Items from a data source

++++++++++

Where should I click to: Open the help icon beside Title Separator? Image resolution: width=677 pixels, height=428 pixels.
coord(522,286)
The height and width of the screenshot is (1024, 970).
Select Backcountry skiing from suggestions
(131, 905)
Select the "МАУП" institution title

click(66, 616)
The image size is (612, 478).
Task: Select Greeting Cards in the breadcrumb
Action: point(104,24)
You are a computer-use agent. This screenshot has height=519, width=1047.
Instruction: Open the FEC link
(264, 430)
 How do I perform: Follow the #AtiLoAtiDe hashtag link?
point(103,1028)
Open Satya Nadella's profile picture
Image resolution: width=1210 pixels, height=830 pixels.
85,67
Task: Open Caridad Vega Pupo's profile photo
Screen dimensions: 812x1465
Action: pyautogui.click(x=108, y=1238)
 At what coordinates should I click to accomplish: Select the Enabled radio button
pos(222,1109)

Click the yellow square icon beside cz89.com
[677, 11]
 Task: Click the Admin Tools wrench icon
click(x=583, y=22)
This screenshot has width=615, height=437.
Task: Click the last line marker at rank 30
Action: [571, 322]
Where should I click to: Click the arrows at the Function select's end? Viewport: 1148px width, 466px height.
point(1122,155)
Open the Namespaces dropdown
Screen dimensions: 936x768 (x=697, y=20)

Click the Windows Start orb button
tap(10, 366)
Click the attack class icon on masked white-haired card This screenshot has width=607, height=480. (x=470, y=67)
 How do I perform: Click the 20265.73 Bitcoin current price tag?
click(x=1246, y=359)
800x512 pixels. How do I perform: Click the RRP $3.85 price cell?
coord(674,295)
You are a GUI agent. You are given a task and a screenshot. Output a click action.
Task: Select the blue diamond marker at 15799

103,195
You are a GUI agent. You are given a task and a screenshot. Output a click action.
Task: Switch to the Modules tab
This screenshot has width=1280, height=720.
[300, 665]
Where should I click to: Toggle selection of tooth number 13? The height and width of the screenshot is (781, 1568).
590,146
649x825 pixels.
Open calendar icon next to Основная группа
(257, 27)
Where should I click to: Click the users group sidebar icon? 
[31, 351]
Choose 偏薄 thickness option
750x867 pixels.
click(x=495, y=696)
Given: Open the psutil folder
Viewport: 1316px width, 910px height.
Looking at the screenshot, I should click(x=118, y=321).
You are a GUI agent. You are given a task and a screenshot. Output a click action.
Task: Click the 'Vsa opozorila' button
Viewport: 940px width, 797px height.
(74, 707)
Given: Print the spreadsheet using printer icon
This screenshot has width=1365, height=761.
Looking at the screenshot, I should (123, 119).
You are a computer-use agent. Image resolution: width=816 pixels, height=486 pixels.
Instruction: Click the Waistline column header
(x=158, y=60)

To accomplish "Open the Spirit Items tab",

++++++++++

Task directions
Retype every entry exactly as it stands.

Problem solution
Where should I click to: Open the help icon beside Title Separator? Image resolution: width=677 pixels, height=428 pixels.
coord(522,286)
The height and width of the screenshot is (1024, 970).
Select Backcountry skiing from suggestions
(131, 905)
Select the "МАУП" institution title

click(66, 616)
The image size is (612, 478).
Task: Select Greeting Cards in the breadcrumb
Action: point(104,24)
You are a computer-use agent. This screenshot has height=519, width=1047.
Instruction: Open the FEC link
(264, 430)
 How do I perform: Follow the #AtiLoAtiDe hashtag link?
point(103,1028)
Open Satya Nadella's profile picture
Image resolution: width=1210 pixels, height=830 pixels.
85,67
Task: Open Caridad Vega Pupo's profile photo
Screen dimensions: 812x1465
Action: pyautogui.click(x=108, y=1238)
 At what coordinates should I click to accomplish: Select the Enabled radio button
pos(222,1109)

Click the yellow square icon beside cz89.com
[677, 11]
 Task: Click the Admin Tools wrench icon
click(x=583, y=22)
This screenshot has width=615, height=437.
Task: Click the last line marker at rank 30
Action: [571, 322]
Where should I click to: Click the arrows at the Function select's end? Viewport: 1148px width, 466px height.
point(1122,155)
Open the Namespaces dropdown
Screen dimensions: 936x768 (x=697, y=20)

Click the Windows Start orb button
tap(10, 366)
Click the attack class icon on masked white-haired card This screenshot has width=607, height=480. (x=470, y=67)
 How do I perform: Click the 20265.73 Bitcoin current price tag?
click(x=1246, y=359)
800x512 pixels. How do I perform: Click the RRP $3.85 price cell?
coord(674,295)
You are a GUI agent. You are given a task and a screenshot. Output a click action.
Task: Select the blue diamond marker at 15799

103,195
You are a GUI agent. You are given a task and a screenshot. Output a click action.
Task: Switch to the Modules tab
This screenshot has width=1280, height=720.
[300, 665]
Where should I click to: Toggle selection of tooth number 13? The height and width of the screenshot is (781, 1568).
590,146
649x825 pixels.
Open calendar icon next to Основная группа
(257, 27)
Where should I click to: Click the users group sidebar icon? 
[31, 351]
Choose 偏薄 thickness option
750x867 pixels.
click(x=495, y=696)
Given: Open the psutil folder
Viewport: 1316px width, 910px height.
Looking at the screenshot, I should click(x=118, y=321).
You are a GUI agent. You are given a task and a screenshot. Output a click action.
Task: Click the 'Vsa opozorila' button
Viewport: 940px width, 797px height.
(74, 707)
Given: Print the spreadsheet using printer icon
This screenshot has width=1365, height=761.
Looking at the screenshot, I should (123, 119).
You are a computer-use agent. Image resolution: width=816 pixels, height=486 pixels.
Instruction: Click the Waistline column header
(x=158, y=60)

To accomplish "Open the Spirit Items tab",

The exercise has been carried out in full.